The questionnaire was developed based on literature review, with alterations made to match the current study’s goals and ensure cultural sensitivity. The intent of the survey was to measure the attitudes and beliefs of participants about CSA prevention programs for kindergarteners. The survey was divided into six sections: (a) demographic information and whether or not participants had ever talked to their children about CSA (four items); (b) involvement of participants in personal CSA prevention including discussing possible abusers or perpetrators (six items), inappropriate actions (4 items), and skills (five items); (c) reasons for not talking to their children about CSA (eight items); (d) attitudes toward teaching different CSA prevention concepts/topics (18 items, Cronbach’s alpha = .57); (e) beliefs regarding the risks and benefits of CSA prevention programs (11 items; Cronbach’s alpha = .68); and (f) whether or not participants would allow their children to participate in CSA prevention programs. Except for three demographic questions on gender, marital status, and age, all of the survey questions asked respondents to either answer with yes/no, or agree/disagree.

Results

Demographic Characteristics of the Participants

Three hundred and twenty participants (163 females and 157 males, mean age = 31.6 years, SD = 10.32) completed a self-administered 57-item questionnaire. Among the participants, 57.5 % were married, 35.6 % single, 5.3 % divorced, and 1.6 % widowed.

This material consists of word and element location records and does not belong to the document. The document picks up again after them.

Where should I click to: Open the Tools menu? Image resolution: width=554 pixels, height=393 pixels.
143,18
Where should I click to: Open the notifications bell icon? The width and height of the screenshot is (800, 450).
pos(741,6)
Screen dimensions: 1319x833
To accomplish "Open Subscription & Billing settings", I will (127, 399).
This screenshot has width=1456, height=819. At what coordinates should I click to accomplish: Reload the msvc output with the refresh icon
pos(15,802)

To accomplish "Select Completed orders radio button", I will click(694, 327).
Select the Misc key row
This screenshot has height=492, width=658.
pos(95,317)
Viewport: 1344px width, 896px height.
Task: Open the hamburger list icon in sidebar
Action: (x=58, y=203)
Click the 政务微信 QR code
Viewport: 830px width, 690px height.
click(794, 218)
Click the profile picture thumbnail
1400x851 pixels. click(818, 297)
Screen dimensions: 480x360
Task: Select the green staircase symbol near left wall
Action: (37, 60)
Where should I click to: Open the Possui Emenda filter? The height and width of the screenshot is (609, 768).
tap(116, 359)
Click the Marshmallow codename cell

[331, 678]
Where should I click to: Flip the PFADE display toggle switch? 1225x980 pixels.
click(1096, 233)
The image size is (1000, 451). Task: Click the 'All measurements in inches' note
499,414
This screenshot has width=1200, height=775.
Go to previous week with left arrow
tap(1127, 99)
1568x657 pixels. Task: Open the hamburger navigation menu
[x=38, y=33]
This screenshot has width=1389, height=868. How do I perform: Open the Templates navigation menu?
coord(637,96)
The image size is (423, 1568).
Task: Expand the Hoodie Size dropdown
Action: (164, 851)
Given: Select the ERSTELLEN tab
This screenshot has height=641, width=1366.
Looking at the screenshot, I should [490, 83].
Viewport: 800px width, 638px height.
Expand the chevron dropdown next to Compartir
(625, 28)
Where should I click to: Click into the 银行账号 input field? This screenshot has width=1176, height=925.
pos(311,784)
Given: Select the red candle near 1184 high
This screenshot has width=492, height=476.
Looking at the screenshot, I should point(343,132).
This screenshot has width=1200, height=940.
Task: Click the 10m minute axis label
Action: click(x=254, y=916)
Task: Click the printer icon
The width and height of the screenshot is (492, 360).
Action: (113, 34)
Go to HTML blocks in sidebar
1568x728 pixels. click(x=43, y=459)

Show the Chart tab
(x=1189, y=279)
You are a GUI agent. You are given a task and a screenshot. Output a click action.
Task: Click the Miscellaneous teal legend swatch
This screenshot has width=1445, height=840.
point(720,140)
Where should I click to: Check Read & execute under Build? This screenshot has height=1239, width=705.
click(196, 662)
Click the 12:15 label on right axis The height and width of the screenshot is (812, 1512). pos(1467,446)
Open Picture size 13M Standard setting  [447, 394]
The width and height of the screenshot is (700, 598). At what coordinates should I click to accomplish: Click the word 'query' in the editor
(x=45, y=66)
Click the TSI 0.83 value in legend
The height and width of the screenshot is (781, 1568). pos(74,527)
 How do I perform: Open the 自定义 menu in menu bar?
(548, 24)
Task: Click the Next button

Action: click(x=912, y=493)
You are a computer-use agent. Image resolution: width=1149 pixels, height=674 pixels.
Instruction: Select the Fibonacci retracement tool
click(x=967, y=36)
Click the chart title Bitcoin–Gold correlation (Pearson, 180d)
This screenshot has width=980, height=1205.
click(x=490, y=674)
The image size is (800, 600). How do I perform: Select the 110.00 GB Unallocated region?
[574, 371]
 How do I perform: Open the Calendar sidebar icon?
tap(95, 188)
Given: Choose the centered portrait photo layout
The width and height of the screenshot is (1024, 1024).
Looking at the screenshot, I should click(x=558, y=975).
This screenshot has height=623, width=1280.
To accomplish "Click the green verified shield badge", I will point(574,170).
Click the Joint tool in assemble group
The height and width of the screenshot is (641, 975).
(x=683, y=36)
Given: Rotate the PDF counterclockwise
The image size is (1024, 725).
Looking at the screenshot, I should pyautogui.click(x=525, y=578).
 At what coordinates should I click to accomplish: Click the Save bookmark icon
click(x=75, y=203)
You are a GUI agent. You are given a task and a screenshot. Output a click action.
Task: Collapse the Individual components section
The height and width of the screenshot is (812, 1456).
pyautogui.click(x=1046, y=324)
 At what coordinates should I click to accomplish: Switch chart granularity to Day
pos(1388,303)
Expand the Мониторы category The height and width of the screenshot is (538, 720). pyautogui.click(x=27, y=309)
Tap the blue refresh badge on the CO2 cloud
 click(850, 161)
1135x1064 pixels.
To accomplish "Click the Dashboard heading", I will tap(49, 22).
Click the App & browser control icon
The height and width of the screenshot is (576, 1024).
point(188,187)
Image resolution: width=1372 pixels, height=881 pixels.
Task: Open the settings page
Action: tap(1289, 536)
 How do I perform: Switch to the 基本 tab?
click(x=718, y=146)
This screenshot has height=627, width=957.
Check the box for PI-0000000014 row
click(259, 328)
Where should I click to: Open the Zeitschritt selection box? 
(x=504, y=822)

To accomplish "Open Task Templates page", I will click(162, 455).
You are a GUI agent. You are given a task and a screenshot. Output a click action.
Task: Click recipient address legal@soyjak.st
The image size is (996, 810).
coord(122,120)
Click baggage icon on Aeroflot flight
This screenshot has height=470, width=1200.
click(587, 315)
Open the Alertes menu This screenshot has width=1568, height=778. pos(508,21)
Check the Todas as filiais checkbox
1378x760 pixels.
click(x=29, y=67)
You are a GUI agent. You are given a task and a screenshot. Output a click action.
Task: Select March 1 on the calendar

It should be noted here that in the instruction section of the questionnaire, single and childless participants were instructed to answer the questions related to attitudes and beliefs in the survey “as if” they had children, except for the items related to actual behaviors with children related to CSA.

RQ1: How Often do Parents and Caregivers Discuss Sexual Abuse with Their Children, and What is the Content of Their Discussions?

Table 1 summarizes participants’ involvement in prevention efforts with their children. The results showed that only 37.8 % of participants had talked to their children about issues related to child sexual abuse. Of participants who reported discussing any topics of sexual abuse with their children, 84.4 % warned their children that “Someone might lure you with gifts and candy to respond to their requests”, and 82.6 % warned that “Someone might trick you into their car”, yet only 33 % discussed the possibility that “Someone might make you touch their body inappropriately”. Furthermore, the most warned about possible perpetrator of sexual abuse was strangers (over 75 %). As shown by the results, the majority of participants’ discussions with their children about CSA covered “stranger-danger” by focusing on warnings about cars, bribes, and gifts. In addition, although most participants warned their children about strangers, known adults, and children, only a few children were warned about relatives, siblings, and parents as possible perpetrators. As for the skills taught to children, the majority of participants (93.4 %) told their children to scream for help when they face any inappropriate behavior, to say no to all situations that make them uncomfortable (90.1 %), to tell their parents about such occurrences (90.9 %), to try to escape immediately (79.3 %), and to fight back (61.2 %).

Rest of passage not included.